- Born: December 27, 1967

Academic background
- Education: Tunis El Manar University Claude Bernard University Lyon 1 (DEA, PhD)
- Alma mater: Claude Bernard University Lyon 1
- Thesis: Sum of Linear Operators and Kato-McIntosh's Conjecture

Academic work
- Discipline: Mathematics
- Sub-discipline: Differential equations Stochastic differential equations Operator theory
- Institutions: University of Alabama in Huntsville Howard University

= Toka Diagana =

Mauritanian-American mathematician

Toka Diagana (born December 27, 1967, also published as Tocka Diagana) is a Mauritanian-American mathematician, a professor of mathematics and chair of mathematics at the University of Alabama in Huntsville, and the editor-in-chief of the journal Nonautonomous Dynamical Systems.

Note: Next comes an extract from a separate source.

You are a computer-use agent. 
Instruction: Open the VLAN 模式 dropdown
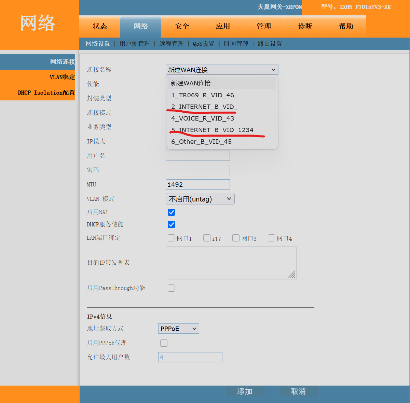tap(200, 199)
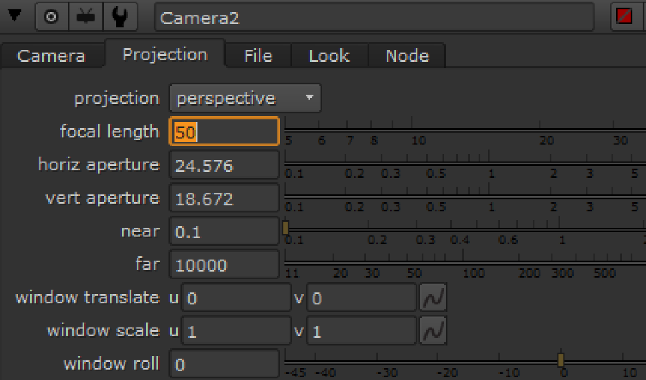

The topics of his research include functional analysis, stochastic processes, differential equations, dynamical systems, and operator theory.

==Education and career==
Diagana is originally from Kaédi, in southern Mauritania, a country in Northwest Africa. After attending a top high school in Kaédi, he went north to Tunisia for undergraduate studies at the Faculté des sciences de Tunis of Tunis El Manar University. There, his interests in mathematical analysis and topology were sparked by Abdenabi Achour and Said Zarati. At the suggestion of Achour, he traveled to France for doctoral study in mathematics, at Claude Bernard University Lyon 1. He earned a diploma of advanced studies (master's degree) there in 1995, and completed his Ph.D. thesis, titled Sum of Linear Operators and Kato-McIntosh's Conjecture, in 1999, under the direction of Jean-Bernard Baillon. He also worked in Lyon with Étienne Ghys.

After a brief stint as a secondary school teacher in Thoissey, France, Diagana came to Howard University in the US as a lecturer in 2000, and obtained an assistant professorship there in 2002. He was quickly promoted to associate professor in 2004, and then to full professor in 2007. He moved to his present position as professor and chair at the University of Alabama in Huntsville in 2018.

==Contributions==
Diagana founded the African Diaspora Journal of Mathematics, and is the editor-in-chief of the journal Nonautonomous Dynamical Systems.
His 13 authored and edited books include both mathematical monographs and multiple compilations of mathematics from researchers of the African diaspora.
Despite many academic publications, in a profile on Mathematically Gifted & Black, he describes his greatest accomplishment as his mentorship of eight African Americans to doctorates in mathematics, including two women, countering the historic underrepresentation of people from these groups in mathematics.

==Recognition==
Diagana is a 2006 recipient of the Prix Chinguitt, a Mauritanian national prize given annually for excellence in science research. He is a Fellow of the African Academy of Sciences, elected in 2009.